A charitable remainder trust (CRT) is an irrevocable trust that lets you donate appreciated cryptocurrency, defer capital gains tax on the unrealized gain, and collect income from the trust while the remainder passes to charity. The IRS allows the donation to trigger no immediate tax event—you sidestep the gain entirely if structured correctly—though you must forgo the principal and commit to a charitable gift.

Why Crypto Holders Use Charitable Remainder Trusts

Holders of concentrated, highly appreciated crypto positions face a dilemma: selling triggers immediate capital gains tax on years of unrealized gains, while holding exposes them to idiosyncratic risk and the psychological weight of a single bet. A CRT offers a middle path: donate the crypto to a trust, avoid the tax event altogether, and generate a steady income stream.

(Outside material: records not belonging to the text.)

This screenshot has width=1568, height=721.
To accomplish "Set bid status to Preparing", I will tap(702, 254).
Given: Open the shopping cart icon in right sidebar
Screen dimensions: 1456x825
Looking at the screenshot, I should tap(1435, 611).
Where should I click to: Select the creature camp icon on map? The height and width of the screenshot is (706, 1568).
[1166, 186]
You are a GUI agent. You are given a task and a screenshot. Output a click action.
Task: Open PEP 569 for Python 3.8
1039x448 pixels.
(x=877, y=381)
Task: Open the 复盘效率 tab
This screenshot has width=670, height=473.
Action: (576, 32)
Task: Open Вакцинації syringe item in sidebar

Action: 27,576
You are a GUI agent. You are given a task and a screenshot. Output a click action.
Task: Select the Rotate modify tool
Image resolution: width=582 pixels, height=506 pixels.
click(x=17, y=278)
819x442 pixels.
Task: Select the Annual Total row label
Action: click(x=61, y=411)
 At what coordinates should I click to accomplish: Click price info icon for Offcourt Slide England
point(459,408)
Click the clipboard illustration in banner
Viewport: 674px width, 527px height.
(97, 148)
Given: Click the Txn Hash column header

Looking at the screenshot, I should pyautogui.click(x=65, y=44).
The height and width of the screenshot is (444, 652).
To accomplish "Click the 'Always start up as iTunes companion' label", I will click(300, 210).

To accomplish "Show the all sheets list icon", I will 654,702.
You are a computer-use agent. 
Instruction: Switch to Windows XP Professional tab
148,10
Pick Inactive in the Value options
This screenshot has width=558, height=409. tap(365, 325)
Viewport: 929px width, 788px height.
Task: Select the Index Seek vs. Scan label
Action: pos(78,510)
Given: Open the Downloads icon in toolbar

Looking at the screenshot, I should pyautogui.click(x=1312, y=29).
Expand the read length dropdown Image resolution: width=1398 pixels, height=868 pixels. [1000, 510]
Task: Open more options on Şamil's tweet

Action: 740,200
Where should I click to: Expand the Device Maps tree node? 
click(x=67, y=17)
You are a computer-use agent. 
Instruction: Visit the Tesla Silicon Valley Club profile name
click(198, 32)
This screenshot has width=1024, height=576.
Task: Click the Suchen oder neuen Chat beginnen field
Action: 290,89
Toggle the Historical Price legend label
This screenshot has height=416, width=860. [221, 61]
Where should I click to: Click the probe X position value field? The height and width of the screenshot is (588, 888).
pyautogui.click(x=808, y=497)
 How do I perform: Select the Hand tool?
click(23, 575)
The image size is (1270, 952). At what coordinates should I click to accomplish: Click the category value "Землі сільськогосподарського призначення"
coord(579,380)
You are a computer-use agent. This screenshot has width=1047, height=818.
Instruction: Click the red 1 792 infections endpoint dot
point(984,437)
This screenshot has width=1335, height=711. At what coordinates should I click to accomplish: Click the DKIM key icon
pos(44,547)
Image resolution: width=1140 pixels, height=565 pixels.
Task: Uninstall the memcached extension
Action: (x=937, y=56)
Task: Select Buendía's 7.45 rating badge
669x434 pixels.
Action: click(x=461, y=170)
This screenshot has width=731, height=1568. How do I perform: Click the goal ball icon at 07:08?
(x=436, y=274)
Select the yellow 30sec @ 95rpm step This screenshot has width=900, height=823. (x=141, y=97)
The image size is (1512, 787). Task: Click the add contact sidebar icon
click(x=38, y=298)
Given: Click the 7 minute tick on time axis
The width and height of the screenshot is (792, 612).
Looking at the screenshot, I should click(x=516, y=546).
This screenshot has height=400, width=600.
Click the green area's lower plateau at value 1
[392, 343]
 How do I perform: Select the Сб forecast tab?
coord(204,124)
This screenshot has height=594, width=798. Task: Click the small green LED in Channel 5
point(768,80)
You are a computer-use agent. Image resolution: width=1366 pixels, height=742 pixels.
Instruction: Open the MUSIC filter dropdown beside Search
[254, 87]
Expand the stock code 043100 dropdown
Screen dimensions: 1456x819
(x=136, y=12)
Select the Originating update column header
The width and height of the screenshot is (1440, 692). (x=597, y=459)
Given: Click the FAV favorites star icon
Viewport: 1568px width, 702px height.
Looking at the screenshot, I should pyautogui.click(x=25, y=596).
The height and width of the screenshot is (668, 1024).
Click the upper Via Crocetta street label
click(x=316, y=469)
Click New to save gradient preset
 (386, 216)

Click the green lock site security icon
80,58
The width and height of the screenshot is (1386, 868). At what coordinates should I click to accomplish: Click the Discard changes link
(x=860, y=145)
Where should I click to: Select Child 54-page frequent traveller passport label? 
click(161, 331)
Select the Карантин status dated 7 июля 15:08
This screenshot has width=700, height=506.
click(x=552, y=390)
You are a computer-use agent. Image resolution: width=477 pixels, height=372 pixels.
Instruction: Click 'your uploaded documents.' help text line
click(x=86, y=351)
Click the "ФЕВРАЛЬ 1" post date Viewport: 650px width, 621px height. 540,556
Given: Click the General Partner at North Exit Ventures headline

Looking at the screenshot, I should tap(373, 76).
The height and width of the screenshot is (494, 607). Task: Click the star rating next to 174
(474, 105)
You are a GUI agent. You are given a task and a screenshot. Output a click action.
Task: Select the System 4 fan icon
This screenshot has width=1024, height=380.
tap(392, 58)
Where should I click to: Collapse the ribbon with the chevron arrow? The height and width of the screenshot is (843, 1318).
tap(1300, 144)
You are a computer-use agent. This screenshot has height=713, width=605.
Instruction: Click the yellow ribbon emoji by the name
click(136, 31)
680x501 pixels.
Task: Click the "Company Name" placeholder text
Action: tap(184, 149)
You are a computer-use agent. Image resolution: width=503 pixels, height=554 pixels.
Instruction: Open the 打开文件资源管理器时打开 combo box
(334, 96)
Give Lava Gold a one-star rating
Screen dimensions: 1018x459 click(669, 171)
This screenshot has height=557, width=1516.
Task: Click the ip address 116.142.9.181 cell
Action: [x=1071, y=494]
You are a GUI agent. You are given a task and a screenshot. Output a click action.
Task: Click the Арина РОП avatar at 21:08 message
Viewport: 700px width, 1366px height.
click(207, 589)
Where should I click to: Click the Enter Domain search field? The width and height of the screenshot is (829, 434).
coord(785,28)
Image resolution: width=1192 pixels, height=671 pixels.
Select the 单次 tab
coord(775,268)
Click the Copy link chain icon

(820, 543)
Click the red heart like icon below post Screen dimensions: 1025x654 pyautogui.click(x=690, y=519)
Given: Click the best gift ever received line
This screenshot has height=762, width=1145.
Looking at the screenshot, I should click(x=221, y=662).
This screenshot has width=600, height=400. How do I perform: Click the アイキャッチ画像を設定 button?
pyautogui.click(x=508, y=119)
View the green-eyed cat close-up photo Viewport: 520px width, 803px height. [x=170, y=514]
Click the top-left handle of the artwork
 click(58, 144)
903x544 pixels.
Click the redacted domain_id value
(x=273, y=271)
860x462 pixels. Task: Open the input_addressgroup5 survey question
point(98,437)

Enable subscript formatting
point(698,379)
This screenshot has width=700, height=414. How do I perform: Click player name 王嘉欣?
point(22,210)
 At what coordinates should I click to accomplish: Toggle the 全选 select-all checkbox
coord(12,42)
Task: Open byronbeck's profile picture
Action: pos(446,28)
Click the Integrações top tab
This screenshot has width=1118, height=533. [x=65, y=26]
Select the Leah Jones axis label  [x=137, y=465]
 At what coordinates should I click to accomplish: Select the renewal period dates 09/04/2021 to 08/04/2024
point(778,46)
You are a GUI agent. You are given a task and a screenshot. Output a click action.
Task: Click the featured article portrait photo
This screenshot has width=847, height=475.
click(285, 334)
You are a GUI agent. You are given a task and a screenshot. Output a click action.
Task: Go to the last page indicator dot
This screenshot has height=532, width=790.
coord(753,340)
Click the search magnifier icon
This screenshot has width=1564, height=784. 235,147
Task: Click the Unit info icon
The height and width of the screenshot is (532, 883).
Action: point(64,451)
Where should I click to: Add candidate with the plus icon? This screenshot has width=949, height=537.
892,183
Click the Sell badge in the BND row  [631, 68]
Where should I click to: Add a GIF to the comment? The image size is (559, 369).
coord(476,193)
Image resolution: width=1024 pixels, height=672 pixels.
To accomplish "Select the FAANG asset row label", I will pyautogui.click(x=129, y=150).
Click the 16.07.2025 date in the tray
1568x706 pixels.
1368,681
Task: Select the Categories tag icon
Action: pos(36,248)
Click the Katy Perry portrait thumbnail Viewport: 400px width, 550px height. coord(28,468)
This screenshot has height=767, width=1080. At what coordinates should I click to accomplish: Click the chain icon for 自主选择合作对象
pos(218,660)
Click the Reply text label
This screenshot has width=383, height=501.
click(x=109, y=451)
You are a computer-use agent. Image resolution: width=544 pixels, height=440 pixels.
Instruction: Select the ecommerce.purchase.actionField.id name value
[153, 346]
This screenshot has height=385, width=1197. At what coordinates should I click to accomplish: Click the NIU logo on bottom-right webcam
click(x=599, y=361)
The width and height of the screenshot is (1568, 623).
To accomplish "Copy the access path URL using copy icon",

The mechanism is counterintuitive but lawful. When you transfer an appreciated asset to a properly structured CRT, the IRS does not view the transfer as a realization event. The trust itself—not you—is responsible for selling or liquidating the crypto, but that sale occurs inside the trust and generates no taxable income to you because you are no longer the owner. Instead, you receive a charitable deduction equal to the fair market value of the assets you gave away, offset by the present value of the income you will receive over the trust’s term.

This is particularly powerful for cryptocurrency because crypto holders often face a sharp binary: hold and hope the asset appreciates, or sell and incur brutal tax bills. A CRT lets you effectively “reset” the cost basis of your gains through philanthropy while retaining economic benefit via trust income.

How the Math Works: Deduction, Income, and Remainder

Suppose you hold 10 Bitcoin worth $400,000, bought at a $50,000 cost basis. Selling outright triggers a $350,000 long-term capital gain. At a 20% federal long-term capital gains tax rate, plus 3.8% net investment income tax, plus state tax, you might owe $84,000 or more.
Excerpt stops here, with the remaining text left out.